Van Gogh dessine son motif d’un hardi coup de pinceau au bleu de Prusse, suggère les formes par la touche épaisse et variée qu’on lui connaît. Certains morceaux semblent peints à la hâte (le sentait-il, le compte à rebours ?), tandis que d’autres sont à peine ébauchés comme s’il se disait : j’y reviendrai plus tard. Ou comme si, vu la maîtrise qu’il avait acquise à Arles, le tableau était parfait dans sa tête et qu’il se soit dit : à quoi bon achever ?

Là perce la lassitude morale que ne laisse pas deviner sa vitalité artistique mais qu’on perçoit dans ses lettres. Dans les derniers mois, Van Gogh est épuisé psychiquement. Il n’a pas de crise de folie (il serait incapable de travailler) mais il sait qu’il en viendra une. Son frère s’est marié, a un fils : est-il envisageable que lui, Vincent, continue de peser sur les finances du jeune père de famille empêtré dans les difficultés de boulot ?

Premières spéculations : le cas de Millet

Retour de Provence, Van Gogh a revu l’ensemble de son œuvre chez son frère à Paris. Quel sens donner à l’accumulation de tableaux ? La valeur artistique est une chose, la valeur marchande en est une autre. Or, le marché de l’art commence à spéculer sur les artistes morts et à accorder à leurs œuvres un prix que, vivants, ils n’avaient pu obtenir. L’Angelus de Millet – l’un des peintres chéris par Van Gogh – fait l’actualité à ce sujet. Vendu par Millet dans les 2.000 francs trente ans auparavant, l’œuvre a atteint 553.000 francs en 1889. En trois décennies, une douzaine de propriétaires, un prix multiplié par 276 ! Cependant, Millet est mort dans la pauvreté en 1875 et sa veuve élève neuf enfants sans voir un centime de ces plus-values. Le monde des affaires jubile, les peintres sont mécontents.

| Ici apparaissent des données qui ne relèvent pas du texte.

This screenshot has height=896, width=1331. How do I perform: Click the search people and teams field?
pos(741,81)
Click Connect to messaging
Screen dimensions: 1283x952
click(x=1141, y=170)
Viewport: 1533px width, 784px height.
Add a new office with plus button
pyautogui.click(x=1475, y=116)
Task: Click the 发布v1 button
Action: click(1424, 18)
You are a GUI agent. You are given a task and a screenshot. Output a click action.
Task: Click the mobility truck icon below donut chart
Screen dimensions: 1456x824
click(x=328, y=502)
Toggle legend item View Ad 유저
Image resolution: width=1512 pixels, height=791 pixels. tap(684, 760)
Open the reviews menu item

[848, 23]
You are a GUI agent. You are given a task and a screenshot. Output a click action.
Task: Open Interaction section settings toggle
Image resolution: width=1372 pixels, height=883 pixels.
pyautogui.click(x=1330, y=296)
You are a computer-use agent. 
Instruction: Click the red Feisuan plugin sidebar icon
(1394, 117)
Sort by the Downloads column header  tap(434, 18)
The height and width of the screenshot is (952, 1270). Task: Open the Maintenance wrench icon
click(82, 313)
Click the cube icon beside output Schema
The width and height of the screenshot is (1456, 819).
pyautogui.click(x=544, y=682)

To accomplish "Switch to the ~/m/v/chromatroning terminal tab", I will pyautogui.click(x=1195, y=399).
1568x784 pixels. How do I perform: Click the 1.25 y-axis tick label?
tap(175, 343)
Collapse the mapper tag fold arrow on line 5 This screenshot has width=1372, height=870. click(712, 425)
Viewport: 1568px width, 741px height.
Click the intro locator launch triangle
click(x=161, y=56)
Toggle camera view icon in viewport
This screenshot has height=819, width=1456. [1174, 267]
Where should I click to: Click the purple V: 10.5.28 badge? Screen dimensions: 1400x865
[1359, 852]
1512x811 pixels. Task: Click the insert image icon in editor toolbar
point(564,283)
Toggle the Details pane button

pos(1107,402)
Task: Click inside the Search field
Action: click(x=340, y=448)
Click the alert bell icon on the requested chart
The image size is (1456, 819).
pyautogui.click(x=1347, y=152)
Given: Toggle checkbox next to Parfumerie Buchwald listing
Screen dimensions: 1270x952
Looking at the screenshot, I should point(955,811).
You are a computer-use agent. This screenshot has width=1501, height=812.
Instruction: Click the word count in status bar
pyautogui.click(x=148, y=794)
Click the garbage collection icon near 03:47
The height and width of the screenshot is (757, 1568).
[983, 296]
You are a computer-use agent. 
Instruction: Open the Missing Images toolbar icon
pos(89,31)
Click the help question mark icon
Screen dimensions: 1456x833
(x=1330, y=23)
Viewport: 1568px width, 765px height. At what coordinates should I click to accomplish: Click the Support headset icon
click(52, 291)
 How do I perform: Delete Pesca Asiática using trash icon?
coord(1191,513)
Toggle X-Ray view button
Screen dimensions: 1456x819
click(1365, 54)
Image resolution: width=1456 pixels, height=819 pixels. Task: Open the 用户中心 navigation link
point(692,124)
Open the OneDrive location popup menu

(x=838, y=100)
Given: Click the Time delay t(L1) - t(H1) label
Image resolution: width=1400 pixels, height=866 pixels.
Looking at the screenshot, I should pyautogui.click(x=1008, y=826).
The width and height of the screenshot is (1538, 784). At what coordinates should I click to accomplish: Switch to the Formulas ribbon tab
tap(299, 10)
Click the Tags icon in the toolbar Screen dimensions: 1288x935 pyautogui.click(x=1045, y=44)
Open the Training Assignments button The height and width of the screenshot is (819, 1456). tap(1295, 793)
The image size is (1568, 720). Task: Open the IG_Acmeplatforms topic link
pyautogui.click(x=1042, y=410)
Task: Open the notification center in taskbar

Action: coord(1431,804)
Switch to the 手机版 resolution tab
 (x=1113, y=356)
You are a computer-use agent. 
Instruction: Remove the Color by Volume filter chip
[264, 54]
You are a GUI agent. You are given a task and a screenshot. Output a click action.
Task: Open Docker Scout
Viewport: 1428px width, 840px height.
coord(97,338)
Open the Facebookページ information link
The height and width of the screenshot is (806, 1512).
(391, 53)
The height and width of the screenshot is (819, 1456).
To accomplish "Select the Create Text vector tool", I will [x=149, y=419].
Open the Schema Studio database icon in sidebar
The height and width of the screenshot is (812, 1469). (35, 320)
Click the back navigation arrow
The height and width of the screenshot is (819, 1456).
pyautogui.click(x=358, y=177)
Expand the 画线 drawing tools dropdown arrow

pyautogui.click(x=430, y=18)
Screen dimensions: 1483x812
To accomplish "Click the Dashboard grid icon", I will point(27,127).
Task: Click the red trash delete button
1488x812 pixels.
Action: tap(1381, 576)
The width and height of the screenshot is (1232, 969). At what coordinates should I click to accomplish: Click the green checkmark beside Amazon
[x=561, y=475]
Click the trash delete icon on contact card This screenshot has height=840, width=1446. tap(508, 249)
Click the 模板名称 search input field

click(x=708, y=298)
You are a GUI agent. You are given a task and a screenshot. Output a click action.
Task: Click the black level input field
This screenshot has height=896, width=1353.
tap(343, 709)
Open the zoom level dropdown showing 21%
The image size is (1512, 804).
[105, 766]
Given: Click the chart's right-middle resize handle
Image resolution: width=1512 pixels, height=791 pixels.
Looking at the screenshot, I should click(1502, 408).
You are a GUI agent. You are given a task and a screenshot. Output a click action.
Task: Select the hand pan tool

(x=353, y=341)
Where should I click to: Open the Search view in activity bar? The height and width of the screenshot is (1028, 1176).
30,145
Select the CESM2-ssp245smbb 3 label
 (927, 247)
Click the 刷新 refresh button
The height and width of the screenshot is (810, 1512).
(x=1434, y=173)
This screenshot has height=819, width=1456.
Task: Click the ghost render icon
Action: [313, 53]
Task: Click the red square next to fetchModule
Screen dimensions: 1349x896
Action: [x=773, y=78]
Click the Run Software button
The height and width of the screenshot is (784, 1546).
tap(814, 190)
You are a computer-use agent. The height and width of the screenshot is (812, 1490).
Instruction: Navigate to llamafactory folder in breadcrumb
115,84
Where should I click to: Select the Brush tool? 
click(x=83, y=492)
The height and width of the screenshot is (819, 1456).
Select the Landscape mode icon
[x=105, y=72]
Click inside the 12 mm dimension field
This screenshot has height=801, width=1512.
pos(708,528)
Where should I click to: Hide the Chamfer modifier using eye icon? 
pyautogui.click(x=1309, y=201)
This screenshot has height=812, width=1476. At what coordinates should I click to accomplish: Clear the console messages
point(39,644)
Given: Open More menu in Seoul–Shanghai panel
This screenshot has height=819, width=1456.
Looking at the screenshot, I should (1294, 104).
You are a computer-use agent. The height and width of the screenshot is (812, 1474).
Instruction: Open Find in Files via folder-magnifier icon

Vincent Van Gogh (1853-1890). Champ de coquelicots. Samedi 14 juin 1890. Huile sur toile. 73 × 91,5 cm. La Haye, Kunstmuseum Den Haag. Photo © Kunstmuseum Den Haag – long-term loan Cultural Heritage Agency of the Netherlands

« Je trouve seulement que tout le bruit qu’ont fait les grands prix payés dans les derniers temps pour des Millet, etc., ont encore empiré l’état de choses, quant à la chance qu’on a rien que de rentrer dans ses frais de peinture », écrit Van Gogh à Theo (4 juin 1890). Il a peut-être pensé que, s’il mourait, sa peinture prendrait de la valeur et que Theo deviendrait riche (l’idée est avancée par Ingo F. Walther et Rainer Metzger, Van Gogh, Taschen, 1990). Sur fond de désespoir, l’idée semblait séduisante. C’est une explication fiable du suicide de Van Gogh - loin de l’hypothèse hasardeuse d’un coup de feu tiré par des gamins. Et c’était bien vu, sauf que Van Gogh était, là encore, en avance. Theo mourra rapidement après lui et c’est au combat obstiné de Johanna, sa veuve, que Van Gogh doit sa reconnaissance — et des prix qui l’auraient offusqué.

La présentation que fait le musée d’Orsay de la période auversoise est à la hauteur : tableaux espacés, cartels concis, sections claires. Sobre, mettant les œuvres en valeur. « Je croirais presque que ces toiles vous diront ce que je ne sais dire en paroles », écrivit Van Gogh à son frère et à sa belle-sœur (10 juillet 1890). Le « presque » était de trop. Les toiles parlent d’elles-mêmes.

Samuel Martin
Samuel Martin
Journaliste

Vos commentaires

8 commentaires

  1. Dans les années 1950, j’ai visité Auvers avec ma grand-mère qui habitait dans une commune voisine. Nous avons eu la chance de rencontrer le Dr. Paul Gachet junior et le curé de la paroisse. Celui-ci n’était content des peintures que van Gogh avait fates de son église.

  2. Cette exposition honore l’un des plus beaux musées de notre pays. Un cadre idéal pour présenter une époque de l’œuvre de Van Gogh, artiste incompris de son vivant mais universellement reconnu de nos jours.